Highmark lastly argues that the award to CIGNA “created an impaired objectivity” OCI that the contracting officer “never attempted to address or mitigate.” The responsibility for determining whether a conflict exists rests with the procuring agency. In making this determination, the FAR expressly directs contracting officers to examine the particular facts associated with each situation, paying consideration to the nature of the contracts involved, and further directs contracting officers to obtain the advice of counsel and appropriate technical specialists before exercising their own sound discretion in determining whether an OCI exists. In reviewing bid protests that challenge an agency’s conflicts determinations, the Court of Appeals for the Federal Circuit has mandated application of the “arbitrary and capricious” standard established pursuant to the Administrative Procedures Act.See Axiom Res. Mgmt, Inc. v. United States, 564 F.3d 1374, 1381 (Fed. Cir. 2009). In Axiom, the Court of Appeals noted that “the FAR recognizes that the identification of OCIs, and the evaluation of mitigation proposals are fact-specific inquiries that require the exercise of considerable discretion.” The standard of review employed by GAO in reviewing a contracting officer’s OCI determination mirrors the standard required by Axiom. In this regard, where an agency has given meaningful consideration to whether an OCI exists, GAO will not substitute our judgment for the agency’s, absent clear evidence that the agency’s conclusion is unreasonable.
The record reflects that the contracting officer (prior to his receipt of the TEPC report or his preparing of his source selection statement) conducted and documented an OCI analysis on each offeror. The scope of the OCI analysis included “the performance or participation by offerors, offerors’ ownership, offerors’ affiliates or offerors’ successors in interest as a prime contractor, subcontractor, co-sponsor, joint venture, consultant, contractor team arrangement member, or in any similar capacity.” The contracting officer concluded as a result of this analysis that no OCIs existed that “were either significant or would preclude the award of the J15 contract to any of the offerors.”

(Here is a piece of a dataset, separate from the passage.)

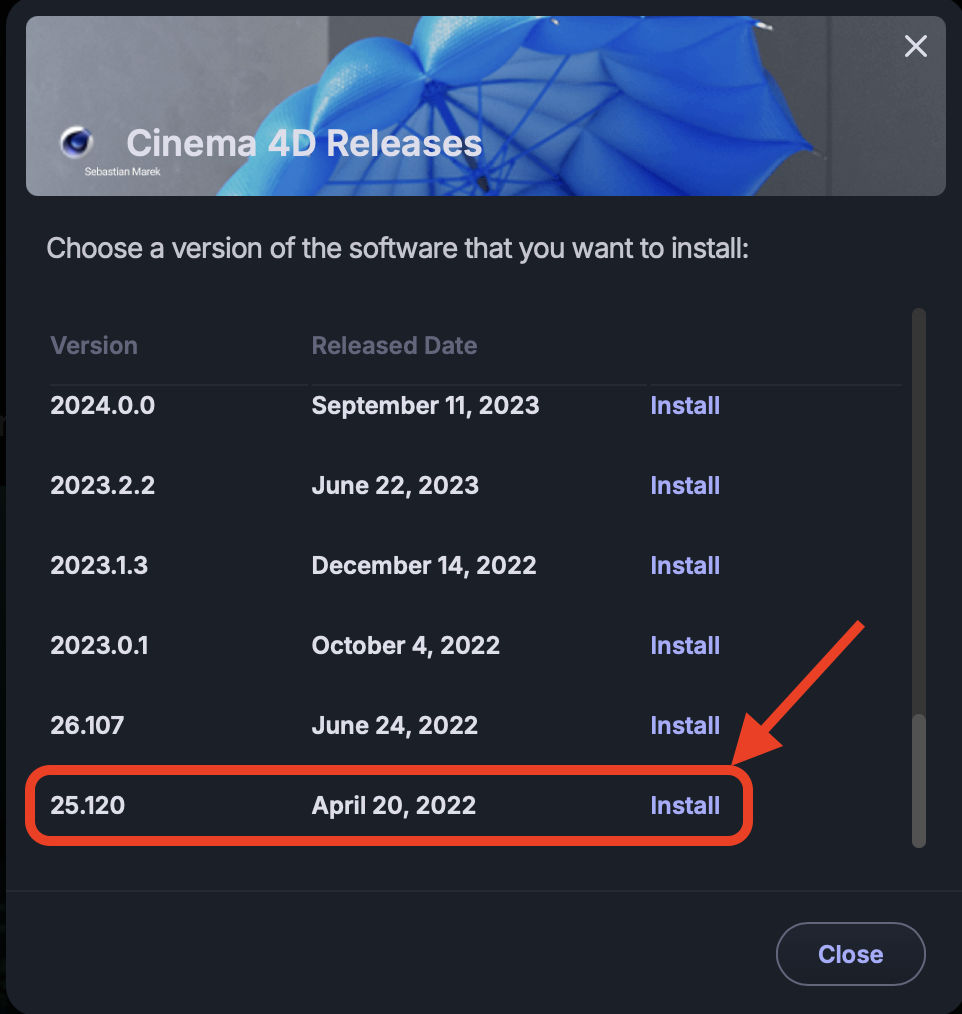This screenshot has height=1014, width=962.
Task: Click the X icon to dismiss dialog
Action: 915,46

The record further reflects that once the contracting officer identified CIGNA as the apparent awardee, he “conducted a further analysis of CIGNA, and its successful subcontractor, to ensure that there were not OCI considerations that needed to be resolved prior to award.” As indicated, the record reflects that the agency performed a comprehensive OCI analysis. The contracting officer, as well as the agency’s MAC Program Management staff, OAGM Compliance Office, and Office of General Counsel, all participated in the OCI analysis, and clearly gave “meaningful consideration to whether an OCI exists” with regard to CIGNA’s performance of the J15 MAC contract. Based on GAO’s review of the record, GAO concluded that the contracting officer’s OCI analysis was reasonable. The protests are denied.